→ Text excerpt:
▼
Deriving Torricelli's equation using calculus

[Mr Davis 97]

I am trying to derive Torricelli's equation, i.e. $v_f^{2} = v_i^{2} + 2a\Delta x$, using calculus.

There are two different ways I have seen. First we start with $\displaystyle \frac {dv}{dt} = a$. Next, we multiply both sides by velocity, $\displaystyle v\frac {dv}{dt} = a\frac {dx}{dt}$. From here are where the two ways diverge. One author "cancels" out both $dt$ terms and proceeds to integrate with respect to the differential on each side (dv and dx). However, how is this justified? Doesn't one need to always introduce a variables of integration to the equation when they integrate both sides? I don't see how it's justified to just use the differentials that are already there. Another author does it a different way. He takes $\displaystyle v\frac {dv}{dt} = a\frac {dx}{dt}$ and integrates both sides with respect to time. However, I think it gets fishy when he cancels out the $dt$ in the derivatives with the $dt$ that he introduces as a variable of integration, rendering the variables of integration for each side as $v$ and $x$. Also, the bounds of integration are $t_{1}$ and $t_{2}$ for both integrals, so how do the bounds of integration somehow become in terms of $x$ and $v$ respectively? If someone could answer my questions for both cases, I would be happy.

 

[SteamKing]

I am trying to derive Torricelli's equation, i.e. $v_f^{2} = v_i^{2} + 2a\Delta x$, using calculus.

There are two different ways I have seen. First we start with $\displaystyle \frac {dv}{dt} = a$. Next, we multiply both sides by velocity, $\displaystyle v\frac {dv}{dt} = a\frac {dx}{dt}$. From here are where the two ways diverge. One author "cancels" out both $dt$ terms and proceeds to integrate with respect to the differential on each side (dv and dx). However, how is this justified?

In the same manner that one goes from:

y = f(x)

y' = dy/dx = f'(x)

dy = f'(x) dx

∫ dy = ∫ f'(x) dx = f(x) + C

It's like a Fundamental Theorem of Calculus, or something.

Under certain conditions, differentials can be manipulated as if they were the ratio of two numbers.

Doesn't one need to always introduce a variables of integration to the equation when they integrate both sides?

I think you mean constants of integration, here.

I don't see how it's justified to just use the differentials that are already there.

It's not clear what you mean here.
▲
→ Stored data:
▼
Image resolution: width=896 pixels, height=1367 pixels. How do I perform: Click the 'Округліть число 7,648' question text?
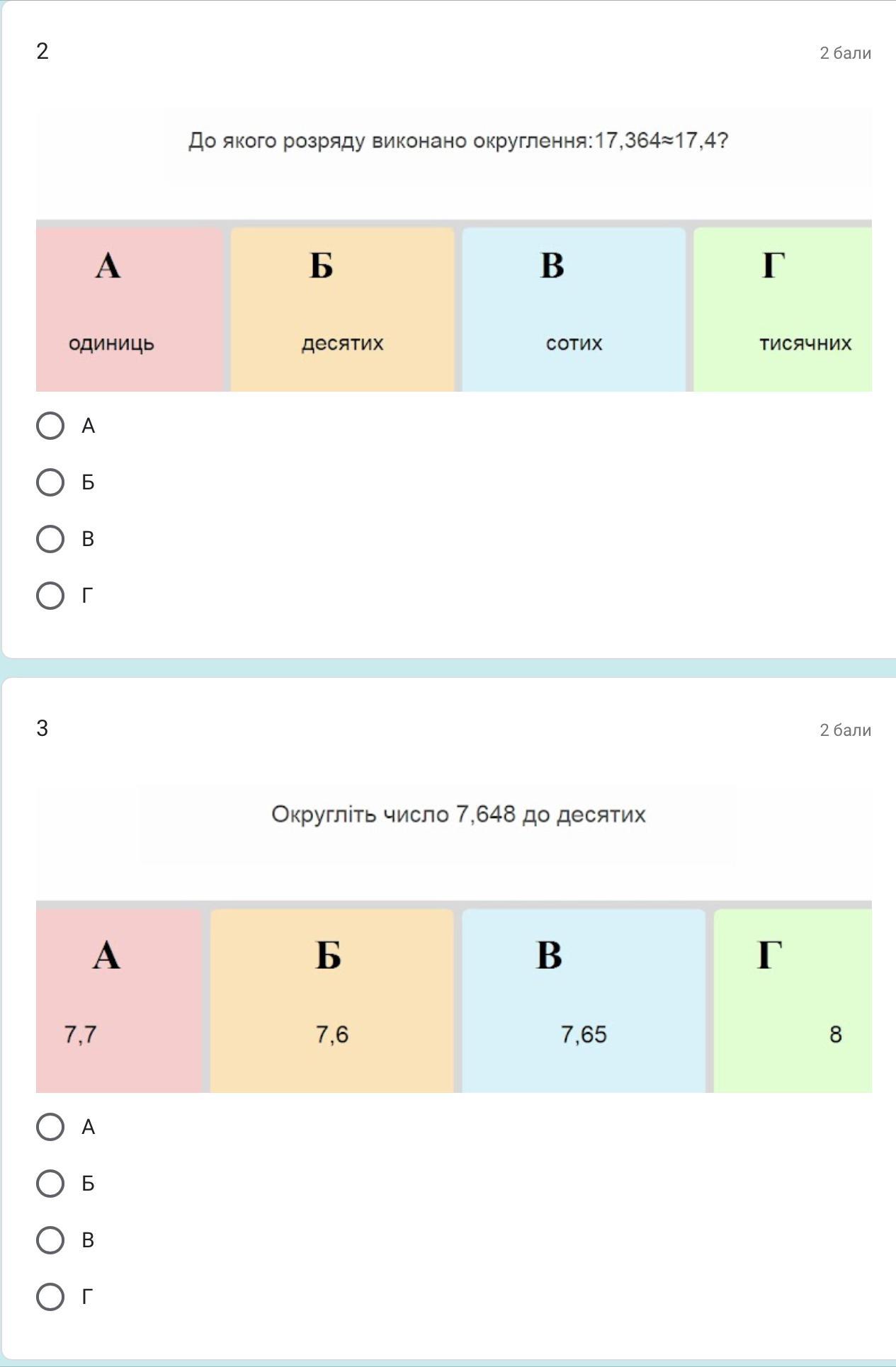pyautogui.click(x=458, y=815)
▲
→ To do:
A. Please echo the Torricelli's equation thread word for word, everything from "[SteamKing]" down to "dy/dx = f'(x)".
B. In the Torricelli's equation thread, what are the bounds of integration for both integrals when the second author integrates with respect to time?

→ Solutions to the problems:
A.
[SteamKing]

I am trying to derive Torricelli's equation, i.e. $v_f^{2} = v_i^{2} + 2a\Delta x$, using calculus.

There are two different ways I have seen. First we start with $\displaystyle \frac {dv}{dt} = a$. Next, we multiply both sides by velocity, $\displaystyle v\frac {dv}{dt} = a\frac {dx}{dt}$. From here are where the two ways diverge. One author "cancels" out both $dt$ terms and proceeds to integrate with respect to the differential on each side (dv and dx). However, how is this justified?

In the same manner that one goes from:

y = f(x)

y' = dy/dx = f'(x)

B. $t_{1}$ and $t_{2}$